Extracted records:
━━━

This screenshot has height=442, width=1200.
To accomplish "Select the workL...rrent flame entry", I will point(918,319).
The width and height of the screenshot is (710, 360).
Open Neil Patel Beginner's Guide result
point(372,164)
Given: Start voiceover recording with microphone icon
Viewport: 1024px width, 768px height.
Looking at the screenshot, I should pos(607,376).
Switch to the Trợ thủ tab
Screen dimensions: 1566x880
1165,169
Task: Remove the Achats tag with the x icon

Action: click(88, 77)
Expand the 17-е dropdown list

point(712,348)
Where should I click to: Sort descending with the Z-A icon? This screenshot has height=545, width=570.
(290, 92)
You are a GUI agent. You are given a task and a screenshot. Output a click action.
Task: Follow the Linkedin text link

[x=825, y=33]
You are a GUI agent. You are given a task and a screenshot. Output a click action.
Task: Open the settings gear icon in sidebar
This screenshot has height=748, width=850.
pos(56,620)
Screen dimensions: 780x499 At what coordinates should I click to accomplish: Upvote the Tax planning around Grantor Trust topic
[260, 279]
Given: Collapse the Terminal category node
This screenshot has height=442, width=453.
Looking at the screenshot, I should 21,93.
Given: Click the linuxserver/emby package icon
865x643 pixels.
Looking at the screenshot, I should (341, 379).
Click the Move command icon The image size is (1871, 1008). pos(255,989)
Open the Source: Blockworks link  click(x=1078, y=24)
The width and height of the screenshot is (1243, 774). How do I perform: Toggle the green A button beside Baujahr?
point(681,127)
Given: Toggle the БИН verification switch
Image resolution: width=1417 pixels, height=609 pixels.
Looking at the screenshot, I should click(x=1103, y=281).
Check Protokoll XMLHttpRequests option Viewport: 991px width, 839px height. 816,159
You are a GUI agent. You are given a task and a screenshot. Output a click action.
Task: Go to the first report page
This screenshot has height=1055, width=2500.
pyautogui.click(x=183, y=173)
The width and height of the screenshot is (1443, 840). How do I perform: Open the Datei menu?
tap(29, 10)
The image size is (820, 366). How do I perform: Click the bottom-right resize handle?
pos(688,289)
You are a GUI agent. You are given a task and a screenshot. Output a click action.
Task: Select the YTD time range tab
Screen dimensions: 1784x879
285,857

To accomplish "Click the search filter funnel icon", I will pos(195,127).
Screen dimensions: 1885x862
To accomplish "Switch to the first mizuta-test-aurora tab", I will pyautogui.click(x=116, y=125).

━━━

**Problem to solve**
All that is wanted is the stretch of lines above from the one containing "865x643 pixels." through the one containing "Screen dimensions: 1885x862", duplicated exactly.

**Written answer**
865x643 pixels.
Looking at the screenshot, I should (341, 379).
Click the Move command icon The image size is (1871, 1008). pos(255,989)
Open the Source: Blockworks link  click(x=1078, y=24)
The width and height of the screenshot is (1243, 774). How do I perform: Toggle the green A button beside Baujahr?
point(681,127)
Given: Toggle the БИН verification switch
Image resolution: width=1417 pixels, height=609 pixels.
Looking at the screenshot, I should click(x=1103, y=281).
Check Protokoll XMLHttpRequests option Viewport: 991px width, 839px height. 816,159
You are a GUI agent. You are given a task and a screenshot. Output a click action.
Task: Go to the first report page
This screenshot has height=1055, width=2500.
pyautogui.click(x=183, y=173)
The width and height of the screenshot is (1443, 840). How do I perform: Open the Datei menu?
tap(29, 10)
The image size is (820, 366). How do I perform: Click the bottom-right resize handle?
pos(688,289)
You are a GUI agent. You are given a task and a screenshot. Output a click action.
Task: Select the YTD time range tab
Screen dimensions: 1784x879
285,857

To accomplish "Click the search filter funnel icon", I will pos(195,127).
Screen dimensions: 1885x862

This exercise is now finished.